---- Extracted material

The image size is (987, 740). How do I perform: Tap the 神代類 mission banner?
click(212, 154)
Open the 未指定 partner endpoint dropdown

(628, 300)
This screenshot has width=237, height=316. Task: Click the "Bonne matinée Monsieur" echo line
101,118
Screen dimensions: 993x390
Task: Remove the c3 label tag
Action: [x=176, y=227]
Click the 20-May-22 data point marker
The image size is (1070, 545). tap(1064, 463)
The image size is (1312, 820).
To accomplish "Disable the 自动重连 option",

--------
---- Extracted material

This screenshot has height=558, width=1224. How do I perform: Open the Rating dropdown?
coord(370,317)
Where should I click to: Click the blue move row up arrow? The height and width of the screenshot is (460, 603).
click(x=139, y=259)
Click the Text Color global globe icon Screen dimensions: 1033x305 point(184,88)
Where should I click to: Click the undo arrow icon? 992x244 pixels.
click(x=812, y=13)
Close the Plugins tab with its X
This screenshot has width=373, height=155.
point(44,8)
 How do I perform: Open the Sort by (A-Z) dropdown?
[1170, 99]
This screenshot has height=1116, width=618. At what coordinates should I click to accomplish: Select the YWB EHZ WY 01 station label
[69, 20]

--------

Count the lines of the material above that contain the word "dimensions", and state only that number.

2